Feedback loop hygiene

Every feedback loop has a shelf life

You built a feedback loop. Maybe it was deliberate — a weekly review, a dashboard metric, a retrospective cadence. Maybe it emerged organically — you started checking a number, and now you steer by it. Either way, it worked. You could see the signal, adjust your behavior, and watch the outcome improve.

Then, gradually, it stopped working. Not with a dramatic failure. Not with an error message. The metric kept moving in the right direction while the thing you actually cared about moved in the wrong one. The dashboard stayed green. The reality turned red. And you didn't notice, because you were watching the dashboard.

This is what feedback loop decay looks like. It is not a theoretical risk. It is the default trajectory of every measurement system that is not actively maintained. Your feedback loops are degrading right now. The question is whether you have a practice for catching the decay before it costs you.

Goodhart's law: the measure that eats itself

In 1975, British economist Charles Goodhart observed a pattern in monetary policy: statistical regularities collapse once you use them for control. His original formulation was dense and academic. In 1997, anthropologist Marilyn Strathern distilled it into the version that stuck: "When a measure becomes a target, it ceases to be a good measure."

This is not a suggestion that metrics are useless. It is a structural claim about what happens to any measurement the moment you attach consequences to it. The act of optimizing for a metric changes the relationship between the metric and the thing it was supposed to represent.

Consider the mechanism. A metric starts as a proxy — an observable signal that correlates with an outcome you care about. Lines of code correlate with engineering output. Test scores correlate with student learning. Body count correlates with military progress. The proxy works precisely because nobody is optimizing for it directly. It is a side effect of the real activity.

The moment you make the proxy a target — tie bonuses to it, report it to stakeholders, use it to rank people — rational actors begin optimizing for the proxy instead of the outcome. Engineers write verbose code. Teachers teach to the test. Soldiers inflate kill reports. The correlation between proxy and outcome breaks, but the proxy keeps going up, so everyone thinks things are working.

Goodhart's law is not about bad people gaming metrics. It is about the structural impossibility of using a proxy as both a measurement and a target simultaneously.
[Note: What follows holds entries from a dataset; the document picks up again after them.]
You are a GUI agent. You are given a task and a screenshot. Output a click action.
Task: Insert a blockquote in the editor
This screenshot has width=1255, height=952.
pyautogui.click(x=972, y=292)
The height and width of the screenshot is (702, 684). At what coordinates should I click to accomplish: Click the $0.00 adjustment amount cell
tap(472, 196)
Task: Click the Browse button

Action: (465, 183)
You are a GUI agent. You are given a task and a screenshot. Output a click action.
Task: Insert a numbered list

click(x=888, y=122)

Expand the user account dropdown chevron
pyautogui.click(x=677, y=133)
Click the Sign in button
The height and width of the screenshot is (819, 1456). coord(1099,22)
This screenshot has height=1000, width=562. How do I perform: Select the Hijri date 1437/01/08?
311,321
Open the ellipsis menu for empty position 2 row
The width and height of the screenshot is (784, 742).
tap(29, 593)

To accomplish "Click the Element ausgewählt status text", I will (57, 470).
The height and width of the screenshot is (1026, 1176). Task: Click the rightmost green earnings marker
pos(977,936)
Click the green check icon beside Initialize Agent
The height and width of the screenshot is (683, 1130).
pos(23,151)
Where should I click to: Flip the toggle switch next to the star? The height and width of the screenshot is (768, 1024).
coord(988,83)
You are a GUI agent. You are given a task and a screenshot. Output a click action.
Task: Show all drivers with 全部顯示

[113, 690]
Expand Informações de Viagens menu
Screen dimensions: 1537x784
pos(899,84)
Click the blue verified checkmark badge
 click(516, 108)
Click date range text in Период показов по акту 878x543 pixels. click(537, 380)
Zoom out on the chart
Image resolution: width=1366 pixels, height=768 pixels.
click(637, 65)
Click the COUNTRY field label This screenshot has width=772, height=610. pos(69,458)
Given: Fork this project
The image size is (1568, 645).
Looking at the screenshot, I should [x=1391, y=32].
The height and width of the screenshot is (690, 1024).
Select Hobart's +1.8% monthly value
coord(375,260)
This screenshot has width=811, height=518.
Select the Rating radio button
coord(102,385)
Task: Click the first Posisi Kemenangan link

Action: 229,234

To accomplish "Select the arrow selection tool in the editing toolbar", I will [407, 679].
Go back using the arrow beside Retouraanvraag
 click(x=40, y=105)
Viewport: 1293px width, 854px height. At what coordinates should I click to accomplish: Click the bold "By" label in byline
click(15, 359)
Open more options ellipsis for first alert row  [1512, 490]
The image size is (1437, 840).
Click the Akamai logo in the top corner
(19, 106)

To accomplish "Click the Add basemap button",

The act of targeting destroys the measurement.

Campbell's law: corruption at scale

Social psychologist Donald T. Campbell formalized the institutional version of this pattern in 1979: "The more any quantitative social indicator is used for social decision-making, the more subject it will be to corruption pressures and the more apt it will be to distort and corrupt the social processes it is intended to monitor."

Campbell was writing about social programs, but his insight applies everywhere consequences attach to numbers. The key addition to Goodhart is the word corrupt. Goodhart describes a measurement going stale. Campbell describes a measurement actively poisoning the system it monitors.

The distinction matters. A stale metric gives you no information. A corrupt metric gives you wrong information that you trust. The second failure mode is categorically worse, because you continue steering by a signal that is now pointing you toward damage.

Campbell himself used education as his case study, and his prediction proved precise. When U.S. schools began tying funding and teacher evaluations to standardized test scores, the scores went up. Learning did not. A 2011 investigation in Atlanta revealed that 178 teachers and principals across 44 schools had systematically altered student answer sheets. The metric improved. The children couldn't read.

The body count and the cross-sell: two case studies in metric corruption

Robert McNamara, U.S. Secretary of Defense from 1961 to 1968, reduced the Vietnam War to a quantitative optimization problem. Unable to measure guerrilla morale, political sentiment, or territorial control in any clean way, he defaulted to the metric he could count: enemy dead. The "body count" became the feedback loop for an entire war.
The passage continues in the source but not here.